* _SUPPLIED ENTRIES_:
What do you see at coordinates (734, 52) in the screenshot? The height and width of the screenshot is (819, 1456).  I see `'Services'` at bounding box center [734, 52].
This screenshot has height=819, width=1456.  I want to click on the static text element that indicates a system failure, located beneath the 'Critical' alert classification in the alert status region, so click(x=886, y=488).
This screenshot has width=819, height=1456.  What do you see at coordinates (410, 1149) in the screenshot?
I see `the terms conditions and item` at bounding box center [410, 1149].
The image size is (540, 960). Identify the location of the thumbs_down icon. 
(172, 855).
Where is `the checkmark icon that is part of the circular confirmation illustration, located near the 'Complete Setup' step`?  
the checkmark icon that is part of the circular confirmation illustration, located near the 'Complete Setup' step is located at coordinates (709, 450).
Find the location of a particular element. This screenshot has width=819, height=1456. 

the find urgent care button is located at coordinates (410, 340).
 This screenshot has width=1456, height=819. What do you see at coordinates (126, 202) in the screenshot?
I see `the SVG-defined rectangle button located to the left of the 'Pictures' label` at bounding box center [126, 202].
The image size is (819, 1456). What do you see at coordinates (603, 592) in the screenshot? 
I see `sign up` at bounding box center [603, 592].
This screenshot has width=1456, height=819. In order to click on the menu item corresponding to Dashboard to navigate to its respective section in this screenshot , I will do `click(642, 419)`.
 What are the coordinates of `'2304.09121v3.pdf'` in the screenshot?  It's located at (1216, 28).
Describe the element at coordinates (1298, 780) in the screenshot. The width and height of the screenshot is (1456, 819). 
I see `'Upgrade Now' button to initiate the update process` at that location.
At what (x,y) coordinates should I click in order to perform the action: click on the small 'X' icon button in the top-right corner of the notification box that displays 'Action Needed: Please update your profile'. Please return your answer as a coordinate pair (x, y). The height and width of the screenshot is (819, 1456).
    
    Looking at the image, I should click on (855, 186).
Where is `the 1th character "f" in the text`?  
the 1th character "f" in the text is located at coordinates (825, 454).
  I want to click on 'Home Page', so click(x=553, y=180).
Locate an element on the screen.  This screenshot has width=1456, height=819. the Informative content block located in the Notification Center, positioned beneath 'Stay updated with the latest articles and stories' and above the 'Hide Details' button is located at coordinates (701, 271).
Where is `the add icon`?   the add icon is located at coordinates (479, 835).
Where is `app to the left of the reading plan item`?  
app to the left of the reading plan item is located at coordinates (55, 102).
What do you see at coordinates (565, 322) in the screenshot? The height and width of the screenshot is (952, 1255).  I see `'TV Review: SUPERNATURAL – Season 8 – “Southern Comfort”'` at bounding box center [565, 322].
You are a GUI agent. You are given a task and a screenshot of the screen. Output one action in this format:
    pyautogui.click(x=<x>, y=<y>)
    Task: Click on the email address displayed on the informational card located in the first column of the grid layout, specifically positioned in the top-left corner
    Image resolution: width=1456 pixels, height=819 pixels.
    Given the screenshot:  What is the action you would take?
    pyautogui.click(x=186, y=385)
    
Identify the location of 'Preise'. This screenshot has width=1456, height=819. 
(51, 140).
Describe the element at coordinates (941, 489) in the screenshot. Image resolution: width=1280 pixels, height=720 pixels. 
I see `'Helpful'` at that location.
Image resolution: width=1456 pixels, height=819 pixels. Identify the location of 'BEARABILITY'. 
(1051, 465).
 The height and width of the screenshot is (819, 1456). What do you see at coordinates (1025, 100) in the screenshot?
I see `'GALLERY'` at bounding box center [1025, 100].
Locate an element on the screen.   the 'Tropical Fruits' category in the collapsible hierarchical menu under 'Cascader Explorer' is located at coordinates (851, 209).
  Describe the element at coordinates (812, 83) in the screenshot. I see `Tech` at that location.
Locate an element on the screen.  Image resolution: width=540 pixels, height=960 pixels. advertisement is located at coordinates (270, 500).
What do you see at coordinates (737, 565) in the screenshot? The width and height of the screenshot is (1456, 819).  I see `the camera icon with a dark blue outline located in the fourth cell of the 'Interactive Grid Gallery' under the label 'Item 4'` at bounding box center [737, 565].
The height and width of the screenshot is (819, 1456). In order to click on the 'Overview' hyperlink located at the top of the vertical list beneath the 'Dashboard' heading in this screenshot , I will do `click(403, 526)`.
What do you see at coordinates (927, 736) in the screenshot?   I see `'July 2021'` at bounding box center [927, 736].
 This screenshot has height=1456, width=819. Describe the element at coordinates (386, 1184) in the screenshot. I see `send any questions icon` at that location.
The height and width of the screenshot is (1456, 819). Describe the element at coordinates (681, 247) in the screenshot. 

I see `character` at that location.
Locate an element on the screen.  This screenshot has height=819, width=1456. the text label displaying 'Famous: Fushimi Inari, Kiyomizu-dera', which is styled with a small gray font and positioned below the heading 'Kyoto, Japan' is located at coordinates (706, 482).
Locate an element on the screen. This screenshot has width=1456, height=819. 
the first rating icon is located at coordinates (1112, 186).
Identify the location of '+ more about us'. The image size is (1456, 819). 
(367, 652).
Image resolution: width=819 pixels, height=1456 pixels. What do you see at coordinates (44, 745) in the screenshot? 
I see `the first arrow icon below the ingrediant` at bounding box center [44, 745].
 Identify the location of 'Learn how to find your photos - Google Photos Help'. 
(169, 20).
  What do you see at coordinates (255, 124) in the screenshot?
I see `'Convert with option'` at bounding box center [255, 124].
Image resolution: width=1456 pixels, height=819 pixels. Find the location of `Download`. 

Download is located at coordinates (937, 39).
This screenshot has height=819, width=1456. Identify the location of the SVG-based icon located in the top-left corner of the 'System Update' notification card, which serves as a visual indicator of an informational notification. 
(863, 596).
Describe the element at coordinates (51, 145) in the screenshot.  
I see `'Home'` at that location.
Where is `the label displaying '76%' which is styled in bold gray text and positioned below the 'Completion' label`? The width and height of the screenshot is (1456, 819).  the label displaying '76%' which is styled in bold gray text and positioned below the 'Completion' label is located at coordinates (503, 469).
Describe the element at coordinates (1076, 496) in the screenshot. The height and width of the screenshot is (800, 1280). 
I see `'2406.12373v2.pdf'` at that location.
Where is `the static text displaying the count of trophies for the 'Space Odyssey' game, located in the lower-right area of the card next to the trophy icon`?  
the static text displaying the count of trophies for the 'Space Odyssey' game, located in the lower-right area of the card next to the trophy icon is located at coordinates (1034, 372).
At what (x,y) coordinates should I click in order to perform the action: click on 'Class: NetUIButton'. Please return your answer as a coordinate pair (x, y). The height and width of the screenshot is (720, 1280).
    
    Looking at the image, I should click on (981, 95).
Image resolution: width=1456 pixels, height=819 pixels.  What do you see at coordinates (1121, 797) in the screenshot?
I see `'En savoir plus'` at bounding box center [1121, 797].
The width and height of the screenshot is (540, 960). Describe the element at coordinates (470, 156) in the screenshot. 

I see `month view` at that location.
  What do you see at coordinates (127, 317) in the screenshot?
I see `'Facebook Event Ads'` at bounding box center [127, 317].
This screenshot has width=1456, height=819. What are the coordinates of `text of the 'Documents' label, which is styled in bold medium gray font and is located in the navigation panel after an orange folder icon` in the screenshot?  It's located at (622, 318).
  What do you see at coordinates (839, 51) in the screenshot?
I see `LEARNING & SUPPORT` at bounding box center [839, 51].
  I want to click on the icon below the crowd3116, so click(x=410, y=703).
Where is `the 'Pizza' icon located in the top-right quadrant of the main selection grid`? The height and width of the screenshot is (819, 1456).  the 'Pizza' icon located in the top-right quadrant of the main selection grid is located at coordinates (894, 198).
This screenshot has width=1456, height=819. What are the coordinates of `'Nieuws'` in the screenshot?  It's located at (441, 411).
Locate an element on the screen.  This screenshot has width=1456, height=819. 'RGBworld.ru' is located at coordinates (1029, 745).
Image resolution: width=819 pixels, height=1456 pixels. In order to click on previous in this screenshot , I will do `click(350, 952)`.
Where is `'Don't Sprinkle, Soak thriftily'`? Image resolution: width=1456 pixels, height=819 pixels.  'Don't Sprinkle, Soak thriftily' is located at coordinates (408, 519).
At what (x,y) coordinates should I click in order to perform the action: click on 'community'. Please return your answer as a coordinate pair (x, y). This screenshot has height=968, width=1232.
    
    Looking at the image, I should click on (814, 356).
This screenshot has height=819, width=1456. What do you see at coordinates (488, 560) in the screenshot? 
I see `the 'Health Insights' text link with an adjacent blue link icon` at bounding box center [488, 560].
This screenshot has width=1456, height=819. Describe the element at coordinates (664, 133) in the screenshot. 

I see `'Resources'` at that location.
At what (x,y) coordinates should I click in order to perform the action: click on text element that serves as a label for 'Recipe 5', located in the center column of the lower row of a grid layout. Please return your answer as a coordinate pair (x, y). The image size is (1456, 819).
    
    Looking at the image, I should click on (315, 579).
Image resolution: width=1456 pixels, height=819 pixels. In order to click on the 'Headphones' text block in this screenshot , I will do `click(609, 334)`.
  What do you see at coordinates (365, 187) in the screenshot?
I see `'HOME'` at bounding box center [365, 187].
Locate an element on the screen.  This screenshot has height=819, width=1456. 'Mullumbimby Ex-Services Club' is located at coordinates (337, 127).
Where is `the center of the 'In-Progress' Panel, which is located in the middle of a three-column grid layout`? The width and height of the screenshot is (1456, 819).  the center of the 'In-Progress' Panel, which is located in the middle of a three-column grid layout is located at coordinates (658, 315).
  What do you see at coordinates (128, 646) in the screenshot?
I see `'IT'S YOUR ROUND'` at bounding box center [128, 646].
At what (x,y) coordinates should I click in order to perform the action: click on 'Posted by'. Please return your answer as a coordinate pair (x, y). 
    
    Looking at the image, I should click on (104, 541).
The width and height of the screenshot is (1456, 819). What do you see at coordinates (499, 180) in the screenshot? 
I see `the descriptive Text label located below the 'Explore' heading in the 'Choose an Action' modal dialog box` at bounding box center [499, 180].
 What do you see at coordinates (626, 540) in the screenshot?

* _WHAT IS EXPECTED_:
Return, word for word, the part of the data that opens with the line containing "at (1216, 28)." and closes with the line containing "app to the left of the reading plan item is", including both of those lines.

* _ANSWER FOR THE TASK_:
 What are the coordinates of `'2304.09121v3.pdf'` in the screenshot?  It's located at (1216, 28).
Describe the element at coordinates (1298, 780) in the screenshot. The width and height of the screenshot is (1456, 819). 
I see `'Upgrade Now' button to initiate the update process` at that location.
At what (x,y) coordinates should I click in order to perform the action: click on the small 'X' icon button in the top-right corner of the notification box that displays 'Action Needed: Please update your profile'. Please return your answer as a coordinate pair (x, y). The height and width of the screenshot is (819, 1456).
    
    Looking at the image, I should click on (855, 186).
Where is `the 1th character "f" in the text`?  
the 1th character "f" in the text is located at coordinates (825, 454).
  I want to click on 'Home Page', so click(x=553, y=180).
Locate an element on the screen.  This screenshot has width=1456, height=819. the Informative content block located in the Notification Center, positioned beneath 'Stay updated with the latest articles and stories' and above the 'Hide Details' button is located at coordinates (701, 271).
Where is `the add icon`?   the add icon is located at coordinates (479, 835).
Where is `app to the left of the reading plan item`?  
app to the left of the reading plan item is located at coordinates (55, 102).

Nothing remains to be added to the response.